- Opening Delimiter -

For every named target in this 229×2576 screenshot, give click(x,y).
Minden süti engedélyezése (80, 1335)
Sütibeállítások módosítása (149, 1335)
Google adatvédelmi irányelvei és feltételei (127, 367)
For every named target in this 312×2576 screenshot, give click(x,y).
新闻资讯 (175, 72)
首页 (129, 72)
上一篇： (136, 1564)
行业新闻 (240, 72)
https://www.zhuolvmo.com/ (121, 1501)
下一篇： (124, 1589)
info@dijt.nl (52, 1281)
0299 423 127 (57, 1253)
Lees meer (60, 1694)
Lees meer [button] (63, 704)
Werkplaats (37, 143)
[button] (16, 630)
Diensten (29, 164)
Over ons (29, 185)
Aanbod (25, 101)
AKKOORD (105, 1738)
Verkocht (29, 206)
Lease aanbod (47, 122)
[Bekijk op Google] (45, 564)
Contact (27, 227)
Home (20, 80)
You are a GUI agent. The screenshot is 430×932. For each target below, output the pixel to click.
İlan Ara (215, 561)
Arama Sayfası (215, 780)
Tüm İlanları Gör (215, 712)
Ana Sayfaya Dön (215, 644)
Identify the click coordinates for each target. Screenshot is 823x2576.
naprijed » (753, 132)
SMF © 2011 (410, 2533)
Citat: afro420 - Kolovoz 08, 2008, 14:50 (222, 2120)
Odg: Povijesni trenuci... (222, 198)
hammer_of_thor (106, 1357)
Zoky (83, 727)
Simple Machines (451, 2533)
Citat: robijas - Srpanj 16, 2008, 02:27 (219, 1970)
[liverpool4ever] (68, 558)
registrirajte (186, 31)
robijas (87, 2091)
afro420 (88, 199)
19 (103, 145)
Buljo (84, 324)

- Closing Delimiter -

**What you need to do**: Write out the whole listing exactly.

**Answer to the exercise**:
For every named target in this 229×2576 screenshot, give click(x,y).
Minden süti engedélyezése (80, 1335)
Sütibeállítások módosítása (149, 1335)
Google adatvédelmi irányelvei és feltételei (127, 367)
For every named target in this 312×2576 screenshot, give click(x,y).
新闻资讯 (175, 72)
首页 (129, 72)
上一篇： (136, 1564)
行业新闻 (240, 72)
https://www.zhuolvmo.com/ (121, 1501)
下一篇： (124, 1589)
info@dijt.nl (52, 1281)
0299 423 127 (57, 1253)
Lees meer (60, 1694)
Lees meer [button] (63, 704)
Werkplaats (37, 143)
[button] (16, 630)
Diensten (29, 164)
Over ons (29, 185)
Aanbod (25, 101)
AKKOORD (105, 1738)
Verkocht (29, 206)
Lease aanbod (47, 122)
[Bekijk op Google] (45, 564)
Contact (27, 227)
Home (20, 80)
You are a GUI agent. The screenshot is 430×932. For each target below, output the pixel to click.
İlan Ara (215, 561)
Arama Sayfası (215, 780)
Tüm İlanları Gör (215, 712)
Ana Sayfaya Dön (215, 644)
Identify the click coordinates for each target. Screenshot is 823x2576.
naprijed » (753, 132)
SMF © 2011 (410, 2533)
Citat: afro420 - Kolovoz 08, 2008, 14:50 (222, 2120)
Odg: Povijesni trenuci... (222, 198)
hammer_of_thor (106, 1357)
Zoky (83, 727)
Simple Machines (451, 2533)
Citat: robijas - Srpanj 16, 2008, 02:27 (219, 1970)
[liverpool4ever] (68, 558)
registrirajte (186, 31)
robijas (87, 2091)
afro420 (88, 199)
19 (103, 145)
Buljo (84, 324)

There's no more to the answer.